● **Data supplied**:
— begin —

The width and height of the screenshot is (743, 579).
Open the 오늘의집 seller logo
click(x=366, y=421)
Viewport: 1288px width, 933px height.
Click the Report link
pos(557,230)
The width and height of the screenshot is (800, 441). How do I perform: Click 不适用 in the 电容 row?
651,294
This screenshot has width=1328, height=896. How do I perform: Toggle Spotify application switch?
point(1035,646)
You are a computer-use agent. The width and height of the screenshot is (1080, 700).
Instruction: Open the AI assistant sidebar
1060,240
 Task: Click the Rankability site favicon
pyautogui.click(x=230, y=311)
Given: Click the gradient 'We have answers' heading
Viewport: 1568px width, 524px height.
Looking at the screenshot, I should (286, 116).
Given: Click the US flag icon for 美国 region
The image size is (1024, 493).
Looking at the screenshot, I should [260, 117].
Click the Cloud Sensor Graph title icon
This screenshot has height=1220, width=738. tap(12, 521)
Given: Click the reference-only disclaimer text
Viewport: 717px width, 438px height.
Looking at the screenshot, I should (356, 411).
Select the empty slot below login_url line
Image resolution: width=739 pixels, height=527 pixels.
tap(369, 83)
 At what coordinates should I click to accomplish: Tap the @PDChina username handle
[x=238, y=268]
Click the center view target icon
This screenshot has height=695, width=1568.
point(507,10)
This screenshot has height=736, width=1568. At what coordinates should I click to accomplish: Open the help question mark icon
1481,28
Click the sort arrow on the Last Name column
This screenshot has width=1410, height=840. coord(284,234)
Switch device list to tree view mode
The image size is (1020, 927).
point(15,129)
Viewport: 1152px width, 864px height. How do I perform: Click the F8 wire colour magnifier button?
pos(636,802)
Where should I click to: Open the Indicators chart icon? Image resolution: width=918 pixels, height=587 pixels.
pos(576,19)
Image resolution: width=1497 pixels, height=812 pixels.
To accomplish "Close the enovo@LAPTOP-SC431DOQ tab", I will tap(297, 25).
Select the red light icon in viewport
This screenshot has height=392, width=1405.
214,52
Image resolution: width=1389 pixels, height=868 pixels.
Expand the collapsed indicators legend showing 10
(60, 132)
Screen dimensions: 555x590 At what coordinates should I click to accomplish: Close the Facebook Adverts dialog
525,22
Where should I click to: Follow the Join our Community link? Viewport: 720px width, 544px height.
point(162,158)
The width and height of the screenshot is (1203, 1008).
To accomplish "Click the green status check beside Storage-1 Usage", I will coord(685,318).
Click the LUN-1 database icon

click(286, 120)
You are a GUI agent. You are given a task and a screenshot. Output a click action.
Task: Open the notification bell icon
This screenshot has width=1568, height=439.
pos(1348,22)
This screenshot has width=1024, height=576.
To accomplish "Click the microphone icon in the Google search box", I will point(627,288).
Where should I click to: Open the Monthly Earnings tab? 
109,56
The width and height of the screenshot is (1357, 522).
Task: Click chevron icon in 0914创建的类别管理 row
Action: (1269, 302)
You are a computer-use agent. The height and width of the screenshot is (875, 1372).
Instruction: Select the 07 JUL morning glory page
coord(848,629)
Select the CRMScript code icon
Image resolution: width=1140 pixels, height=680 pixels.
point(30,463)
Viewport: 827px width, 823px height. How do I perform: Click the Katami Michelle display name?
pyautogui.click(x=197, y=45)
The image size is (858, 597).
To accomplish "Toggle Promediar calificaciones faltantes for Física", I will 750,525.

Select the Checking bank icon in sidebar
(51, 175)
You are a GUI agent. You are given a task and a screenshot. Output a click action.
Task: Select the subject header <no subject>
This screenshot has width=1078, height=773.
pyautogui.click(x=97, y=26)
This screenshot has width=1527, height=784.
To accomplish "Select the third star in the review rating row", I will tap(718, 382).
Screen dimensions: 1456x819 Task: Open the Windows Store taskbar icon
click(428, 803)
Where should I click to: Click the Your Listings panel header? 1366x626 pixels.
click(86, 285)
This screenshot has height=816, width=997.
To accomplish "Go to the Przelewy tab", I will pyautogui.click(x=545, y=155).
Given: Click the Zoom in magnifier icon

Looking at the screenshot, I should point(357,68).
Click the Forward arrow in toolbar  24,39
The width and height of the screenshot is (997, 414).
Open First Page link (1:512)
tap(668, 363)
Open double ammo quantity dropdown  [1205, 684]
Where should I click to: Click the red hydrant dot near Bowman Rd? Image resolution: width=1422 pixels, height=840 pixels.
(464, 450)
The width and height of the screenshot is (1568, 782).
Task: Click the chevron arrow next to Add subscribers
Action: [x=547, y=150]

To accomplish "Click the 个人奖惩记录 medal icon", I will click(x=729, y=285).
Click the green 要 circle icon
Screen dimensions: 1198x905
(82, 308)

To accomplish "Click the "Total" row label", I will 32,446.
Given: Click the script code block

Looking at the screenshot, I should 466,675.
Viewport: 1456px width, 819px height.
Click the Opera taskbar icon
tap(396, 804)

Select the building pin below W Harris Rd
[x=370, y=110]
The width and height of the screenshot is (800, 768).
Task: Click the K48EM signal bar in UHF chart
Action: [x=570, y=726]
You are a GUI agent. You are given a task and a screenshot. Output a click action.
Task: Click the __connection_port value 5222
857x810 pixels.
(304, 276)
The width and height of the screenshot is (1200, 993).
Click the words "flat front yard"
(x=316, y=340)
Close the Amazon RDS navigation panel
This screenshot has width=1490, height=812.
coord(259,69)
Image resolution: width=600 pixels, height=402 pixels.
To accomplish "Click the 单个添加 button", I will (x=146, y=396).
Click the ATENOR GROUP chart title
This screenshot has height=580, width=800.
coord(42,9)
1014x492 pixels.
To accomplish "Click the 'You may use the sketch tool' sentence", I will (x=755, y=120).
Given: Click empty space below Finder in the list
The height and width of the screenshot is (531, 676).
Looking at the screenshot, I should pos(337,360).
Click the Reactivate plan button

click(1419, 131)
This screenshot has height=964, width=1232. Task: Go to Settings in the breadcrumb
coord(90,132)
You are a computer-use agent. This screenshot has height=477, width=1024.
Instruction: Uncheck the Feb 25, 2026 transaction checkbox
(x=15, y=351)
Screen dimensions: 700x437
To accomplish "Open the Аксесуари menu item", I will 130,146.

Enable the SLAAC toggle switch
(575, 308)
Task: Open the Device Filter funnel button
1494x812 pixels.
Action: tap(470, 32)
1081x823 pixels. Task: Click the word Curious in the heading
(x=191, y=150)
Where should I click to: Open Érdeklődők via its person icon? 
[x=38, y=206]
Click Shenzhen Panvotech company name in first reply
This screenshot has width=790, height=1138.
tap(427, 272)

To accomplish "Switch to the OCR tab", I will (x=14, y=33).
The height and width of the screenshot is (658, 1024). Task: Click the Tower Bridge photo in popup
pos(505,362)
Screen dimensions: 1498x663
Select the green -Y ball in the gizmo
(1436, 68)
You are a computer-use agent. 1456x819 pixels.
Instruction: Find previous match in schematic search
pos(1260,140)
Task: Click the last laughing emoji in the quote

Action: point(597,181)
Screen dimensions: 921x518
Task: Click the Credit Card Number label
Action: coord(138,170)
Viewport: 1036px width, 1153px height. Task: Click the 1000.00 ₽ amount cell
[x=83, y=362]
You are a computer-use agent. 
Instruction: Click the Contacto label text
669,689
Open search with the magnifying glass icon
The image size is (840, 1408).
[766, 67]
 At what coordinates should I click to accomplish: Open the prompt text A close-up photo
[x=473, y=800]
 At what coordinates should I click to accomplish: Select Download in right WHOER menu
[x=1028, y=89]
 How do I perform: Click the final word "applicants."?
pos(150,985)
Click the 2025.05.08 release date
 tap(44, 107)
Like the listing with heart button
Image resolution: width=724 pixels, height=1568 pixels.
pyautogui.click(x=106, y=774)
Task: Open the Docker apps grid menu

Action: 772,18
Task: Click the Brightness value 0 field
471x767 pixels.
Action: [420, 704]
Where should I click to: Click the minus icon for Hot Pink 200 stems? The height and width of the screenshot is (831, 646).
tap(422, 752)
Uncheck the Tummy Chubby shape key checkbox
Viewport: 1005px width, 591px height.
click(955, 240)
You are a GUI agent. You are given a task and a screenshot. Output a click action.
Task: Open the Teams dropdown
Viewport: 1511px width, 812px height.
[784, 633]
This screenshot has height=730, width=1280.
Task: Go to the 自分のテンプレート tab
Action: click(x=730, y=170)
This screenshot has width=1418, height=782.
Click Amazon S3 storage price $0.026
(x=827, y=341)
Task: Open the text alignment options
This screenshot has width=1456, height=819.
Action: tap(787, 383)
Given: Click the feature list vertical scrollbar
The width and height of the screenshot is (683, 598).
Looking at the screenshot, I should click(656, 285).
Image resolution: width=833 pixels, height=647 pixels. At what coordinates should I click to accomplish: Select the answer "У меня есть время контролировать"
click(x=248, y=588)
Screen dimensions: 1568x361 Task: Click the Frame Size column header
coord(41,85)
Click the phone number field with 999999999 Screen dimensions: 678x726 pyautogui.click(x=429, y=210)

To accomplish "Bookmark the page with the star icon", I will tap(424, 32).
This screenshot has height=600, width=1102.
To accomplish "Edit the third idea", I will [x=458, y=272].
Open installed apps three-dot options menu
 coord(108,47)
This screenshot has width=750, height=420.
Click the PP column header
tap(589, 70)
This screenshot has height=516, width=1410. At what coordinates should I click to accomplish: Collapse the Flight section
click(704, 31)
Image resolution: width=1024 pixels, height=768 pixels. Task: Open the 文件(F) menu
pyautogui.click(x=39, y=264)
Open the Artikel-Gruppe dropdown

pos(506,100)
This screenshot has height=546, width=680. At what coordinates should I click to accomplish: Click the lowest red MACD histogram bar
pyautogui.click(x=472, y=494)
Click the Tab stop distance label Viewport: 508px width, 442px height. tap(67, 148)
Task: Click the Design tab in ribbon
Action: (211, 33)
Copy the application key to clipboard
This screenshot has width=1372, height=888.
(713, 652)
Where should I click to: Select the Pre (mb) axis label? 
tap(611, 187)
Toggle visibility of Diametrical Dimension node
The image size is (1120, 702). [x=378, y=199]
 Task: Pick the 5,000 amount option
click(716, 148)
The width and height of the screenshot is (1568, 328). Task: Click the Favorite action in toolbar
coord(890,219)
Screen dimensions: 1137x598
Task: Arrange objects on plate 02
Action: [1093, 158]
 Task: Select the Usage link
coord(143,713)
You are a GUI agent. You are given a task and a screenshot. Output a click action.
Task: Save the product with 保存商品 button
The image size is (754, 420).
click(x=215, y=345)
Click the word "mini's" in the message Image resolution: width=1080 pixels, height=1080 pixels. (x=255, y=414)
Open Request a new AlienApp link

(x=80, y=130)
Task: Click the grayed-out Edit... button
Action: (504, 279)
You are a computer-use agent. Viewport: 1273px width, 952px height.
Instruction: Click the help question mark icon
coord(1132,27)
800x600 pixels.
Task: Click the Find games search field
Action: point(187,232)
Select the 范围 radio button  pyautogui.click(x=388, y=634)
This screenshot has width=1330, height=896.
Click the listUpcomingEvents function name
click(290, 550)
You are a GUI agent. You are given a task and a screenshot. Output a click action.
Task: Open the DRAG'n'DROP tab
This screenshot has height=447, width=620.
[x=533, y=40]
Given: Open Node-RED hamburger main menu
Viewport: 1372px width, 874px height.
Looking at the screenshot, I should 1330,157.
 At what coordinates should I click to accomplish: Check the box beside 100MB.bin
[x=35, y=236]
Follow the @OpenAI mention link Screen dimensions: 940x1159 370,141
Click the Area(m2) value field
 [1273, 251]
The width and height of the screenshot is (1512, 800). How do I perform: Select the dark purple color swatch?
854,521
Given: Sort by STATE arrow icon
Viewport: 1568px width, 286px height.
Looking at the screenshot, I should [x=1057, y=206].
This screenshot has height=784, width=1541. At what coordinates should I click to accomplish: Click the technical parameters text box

— end —

● **Exercise instructions**:
Copy out the rows above exactly as they appear, starting from the very first line and ending with the line that contains "Looking at the screenshot, I should (356, 411).", including that line.

● **Task solution**:
The width and height of the screenshot is (743, 579).
Open the 오늘의집 seller logo
click(x=366, y=421)
Viewport: 1288px width, 933px height.
Click the Report link
pos(557,230)
The width and height of the screenshot is (800, 441). How do I perform: Click 不适用 in the 电容 row?
651,294
This screenshot has width=1328, height=896. How do I perform: Toggle Spotify application switch?
point(1035,646)
You are a computer-use agent. The width and height of the screenshot is (1080, 700).
Instruction: Open the AI assistant sidebar
1060,240
 Task: Click the Rankability site favicon
pyautogui.click(x=230, y=311)
Given: Click the gradient 'We have answers' heading
Viewport: 1568px width, 524px height.
Looking at the screenshot, I should (286, 116).
Given: Click the US flag icon for 美国 region
The image size is (1024, 493).
Looking at the screenshot, I should [260, 117].
Click the Cloud Sensor Graph title icon
This screenshot has height=1220, width=738. tap(12, 521)
Given: Click the reference-only disclaimer text
Viewport: 717px width, 438px height.
Looking at the screenshot, I should (356, 411).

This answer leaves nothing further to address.